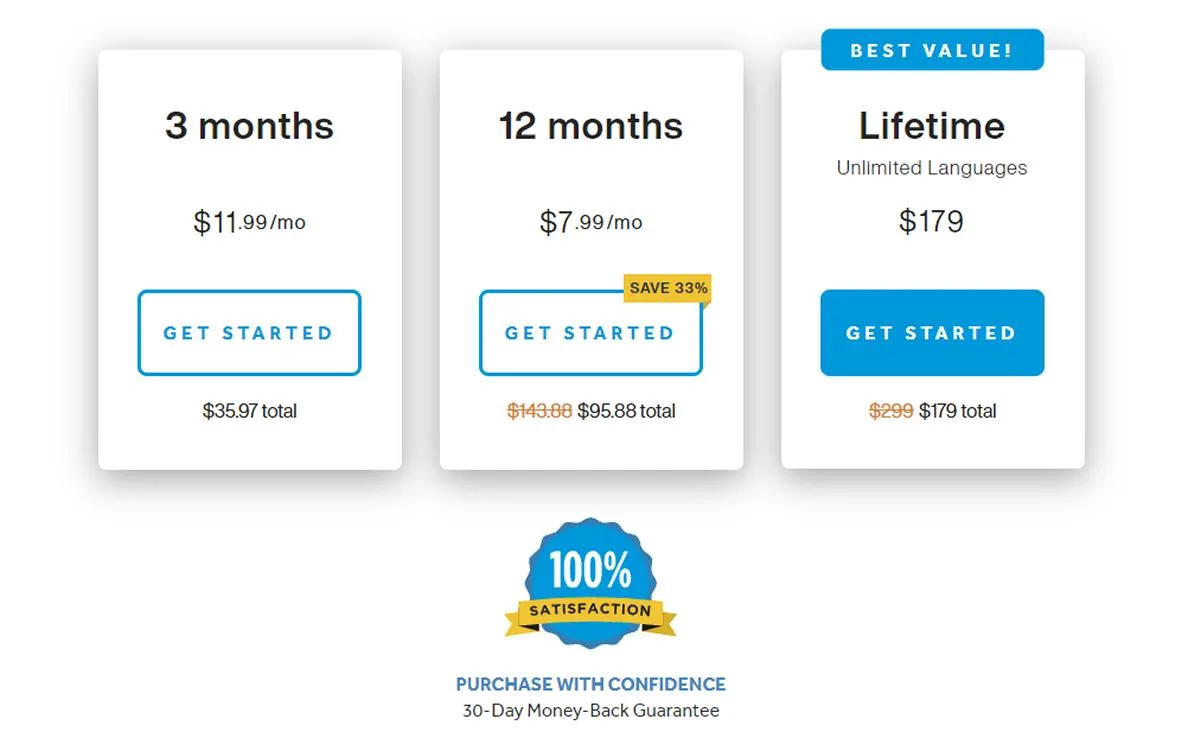Image resolution: width=1200 pixels, height=745 pixels.
Task: Click the crossed-out $143.88 price
Action: [540, 411]
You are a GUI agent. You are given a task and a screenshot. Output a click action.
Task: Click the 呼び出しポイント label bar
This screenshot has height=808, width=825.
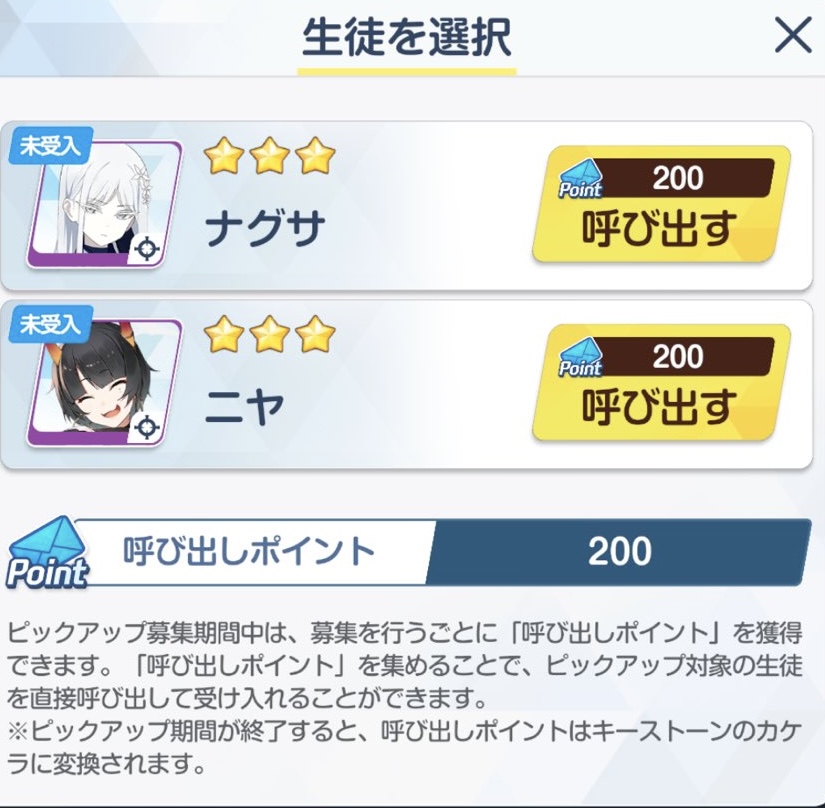click(x=249, y=551)
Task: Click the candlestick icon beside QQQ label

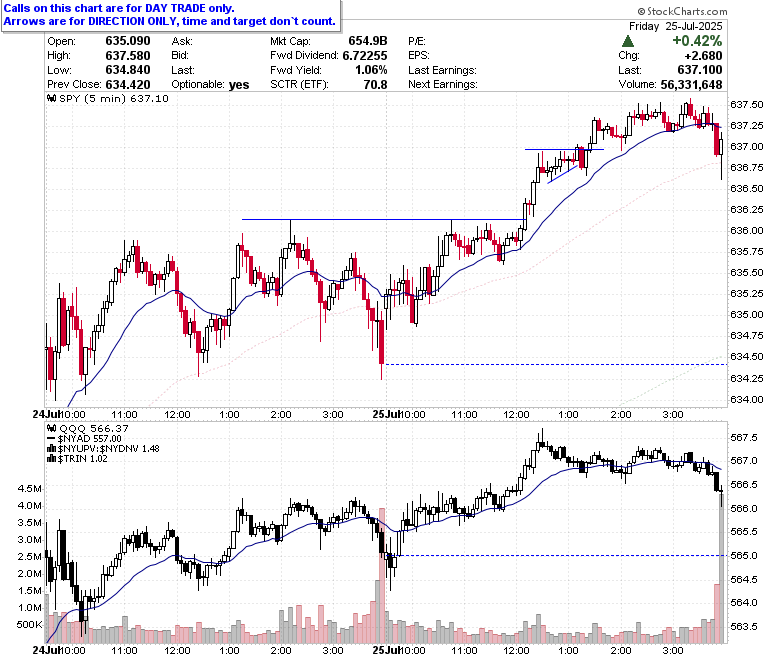Action: [52, 428]
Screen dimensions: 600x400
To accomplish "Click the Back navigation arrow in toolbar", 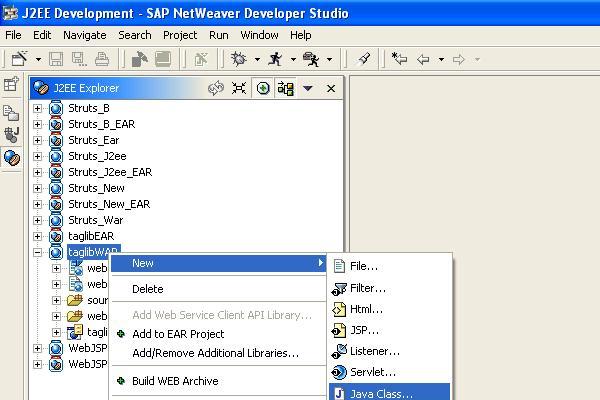I will point(423,60).
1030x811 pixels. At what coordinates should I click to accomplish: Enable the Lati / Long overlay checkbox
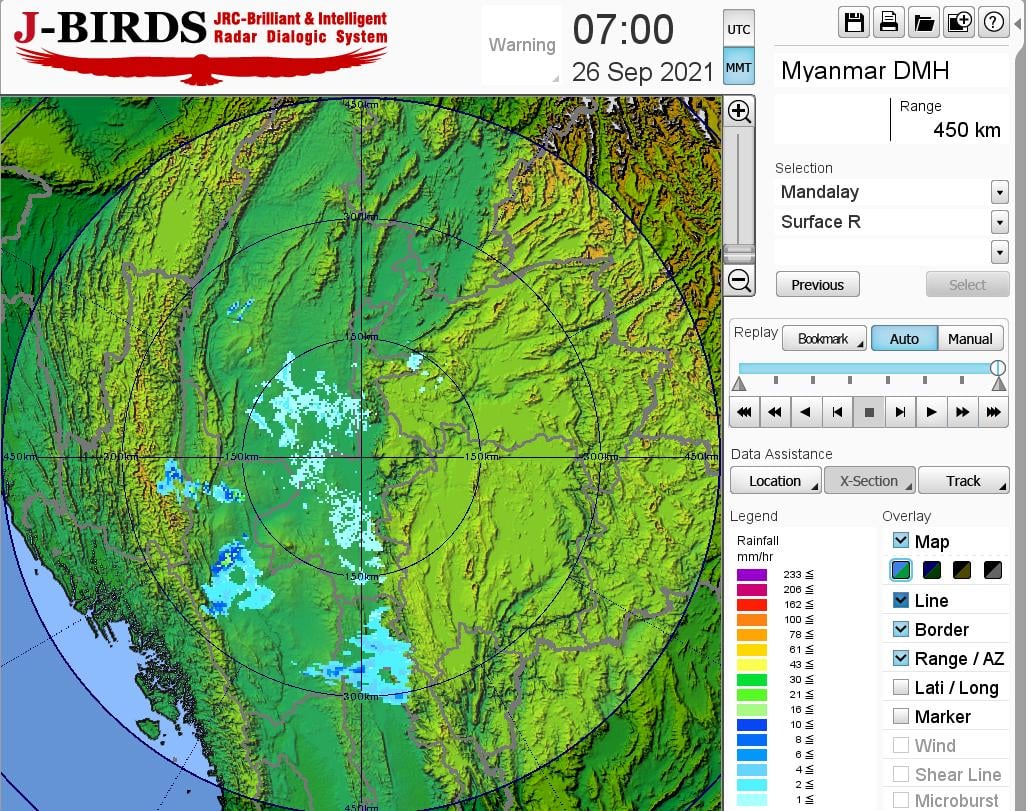point(901,687)

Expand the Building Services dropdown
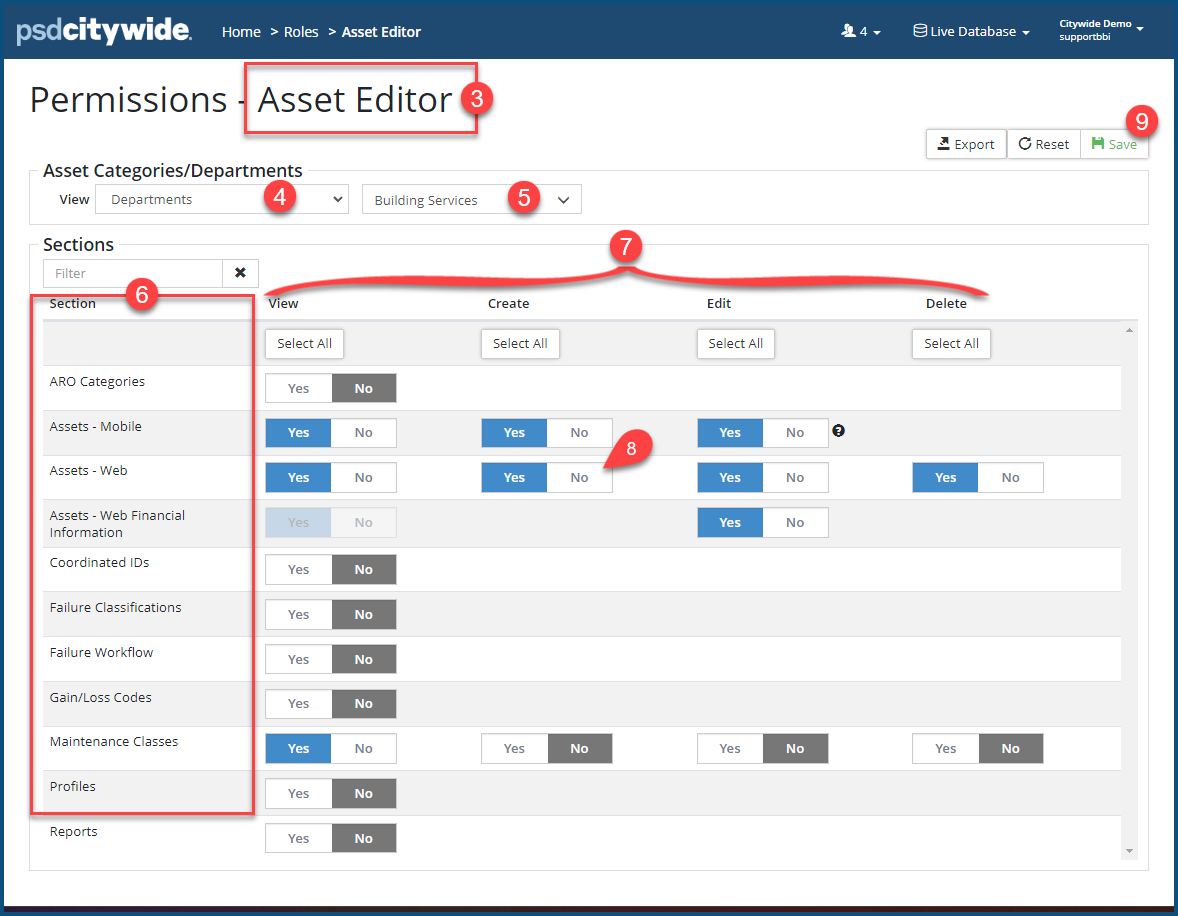pyautogui.click(x=472, y=200)
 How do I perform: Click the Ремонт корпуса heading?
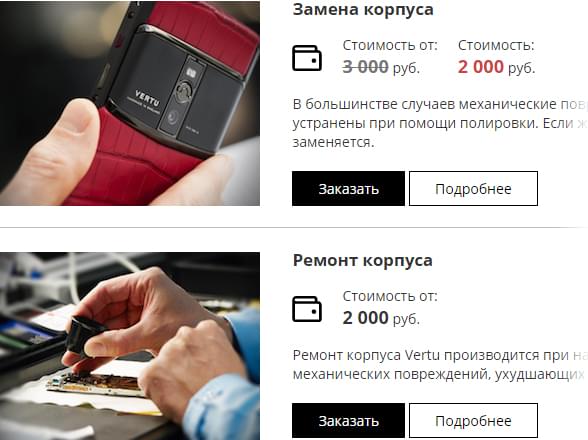point(362,260)
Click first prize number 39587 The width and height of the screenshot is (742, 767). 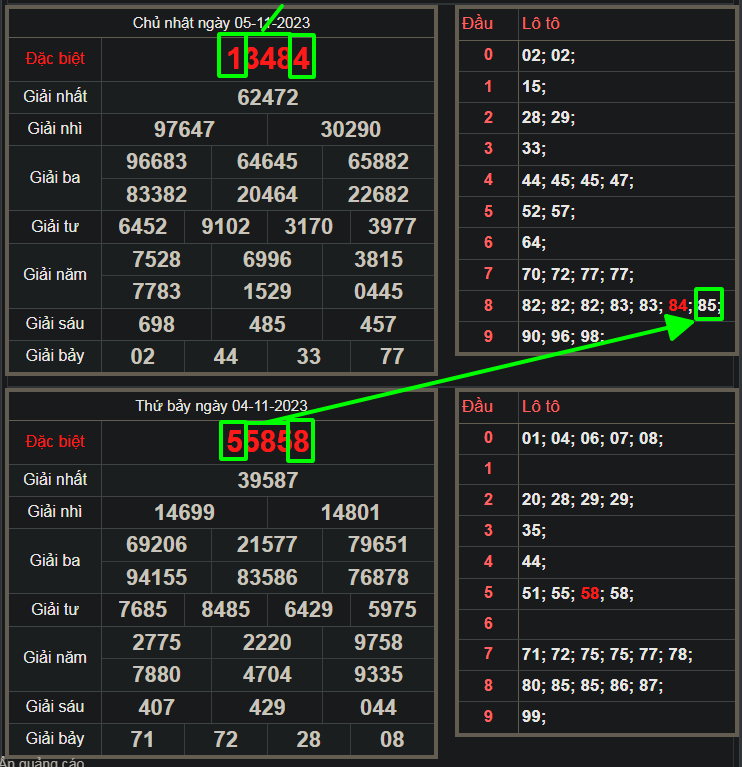267,480
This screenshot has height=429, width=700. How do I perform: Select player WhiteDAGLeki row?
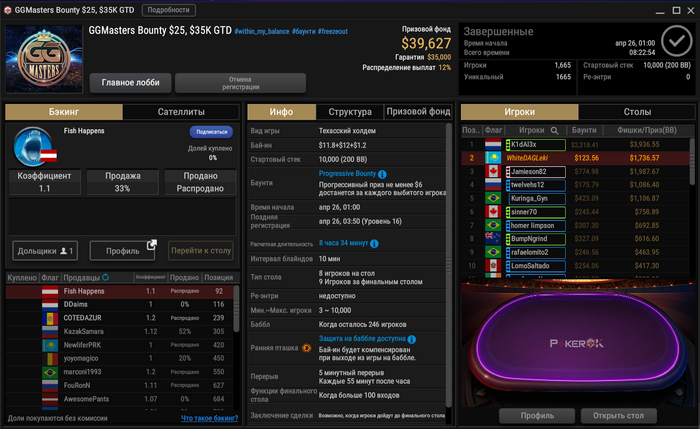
====
**Exercise requirements:**
Would you print exactly the lines in the listing above, from the line bearing "Task: Click the 呼び出しポイント label bar" through the line bearing "Screen dimensions: 600x400", leaving out all pictures?

**Answer space:**
Task: Click the 呼び出しポイント label bar
This screenshot has height=808, width=825.
click(x=249, y=551)
Task: Click the candlestick icon beside QQQ label

Action: [52, 428]
Screen dimensions: 600x400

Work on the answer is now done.